MVRDV transforms factory into office made of glass in hong kong
 

MVRDV transforms factory into office made of glass in hong kong

MVRDV transforms factory into office made of glass in hong kong
old and new are easily distinguished, whilst the inner workings of the building are completely on display
all images © ossip van duivenbode

 

 

 

dutch firm MVRDV has revealed their recently completed office transformation and adaptive reuse project in hong kong. previously occupied by a factory, MVRDV’s response to ‘133 wai yip street’ in east kowloon was by stripping the post-industrial building to its bare fabric and replacing the interior elements with glass and stainless steel. the 18,000 square meter site now stands as a transparent office space including retail and restaurant programs.

 

 

‘we are moving into a transparent society, businesses are becoming more open with the public, and people care more about what goes on behind closed doors. in that way, a clear workspace leaves nothing questionable, nothing hidden; it generates trust.’ comments MVRDV co-founder winy maas, ‘but also it is an opportunity for the building to become a reminder of the industrial history of the neighbourhood, monumentalised in a casing of glass.’

MVRDV glass office in hong kong designboom
an entirely glass office: tables, shelves, floors, speakers, computers, walls have been utilized

 

 

 

the approach was to expose the inner workings of the building including the structure and installations. with this, infill was only added in the form of white paint, glass and stainless steel in order to maintain and highlight the purity of the bare structure. old and new are easily distinguished, whilst the inner workings of the building are on display for all to see and free from visible clutter. features such as transparent lifts in glass shafts reveal the movement going up and down the building; with even the fire-stairs are encased in fire-resistant glass.

MVRDV glass office in hong kong designboom
the ground floor comprises of retail, whilst the two floors above this are reserved for restaurants

 

 

 

the exterior of the former building closed itself off from the street behind with rendered and tiled concrete walls and tiny windows. in order to blend the surrounding area and create a more approachable environment on all sides, the rear façade has been stripped back and replaced with glazing. through doing this the communal areas and vertical circulation of the building are exposed, giving pedestrians an insight into the happenings of each office and the movement of those inside. the large amounts of glass used has surprisingly resulted in the building receiving 17% lower annual energy consumption and a 15% lower peak electricity demand compared to average offices in hong kong.

Problems to solve>
A – Reproduce word for word the stretch of the MVRDV office article from "dutch firm MVRDV" through "and restaurant programs.".
B – According to the MVRDV office article, how much lower is the building's annual energy consumption than that of average offices in Hong Kong?

Data shown>
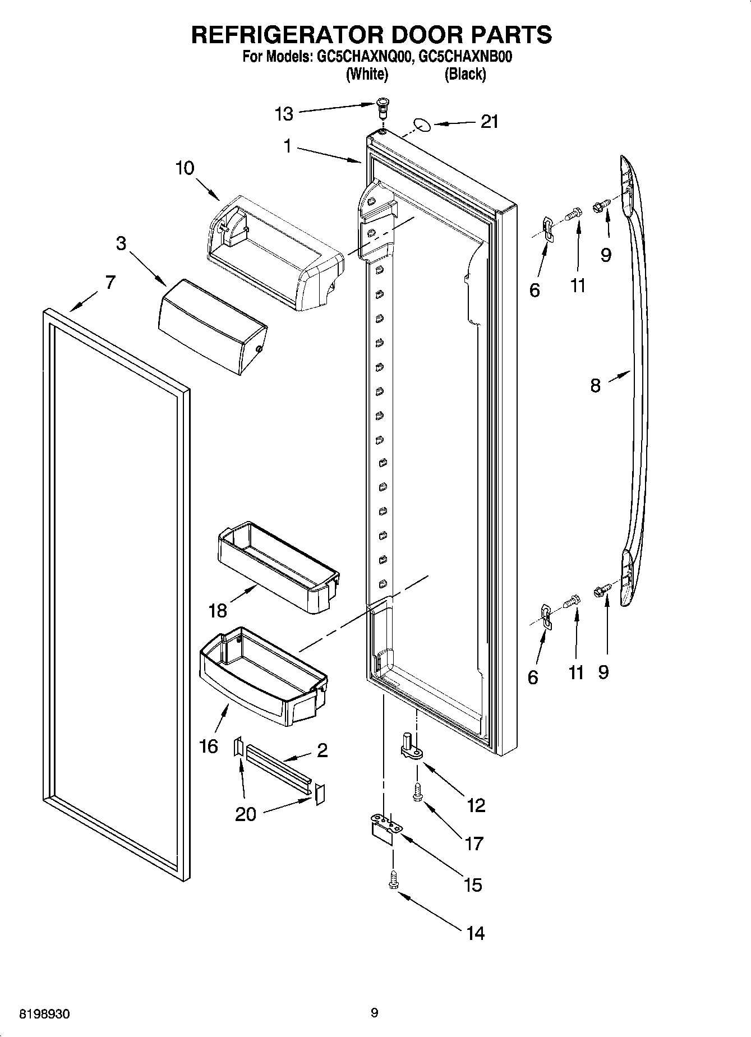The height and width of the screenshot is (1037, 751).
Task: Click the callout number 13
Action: (x=284, y=114)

Exercise responses>
A –
dutch firm MVRDV has revealed their recently completed office transformation and adaptive reuse project in hong kong. previously occupied by a factory, MVRDV’s response to ‘133 wai yip street’ in east kowloon was by stripping the post-industrial building to its bare fabric and replacing the interior elements with glass and stainless steel. the 18,000 square meter site now stands as a transparent office space including retail and restaurant programs.

B – 17% lower.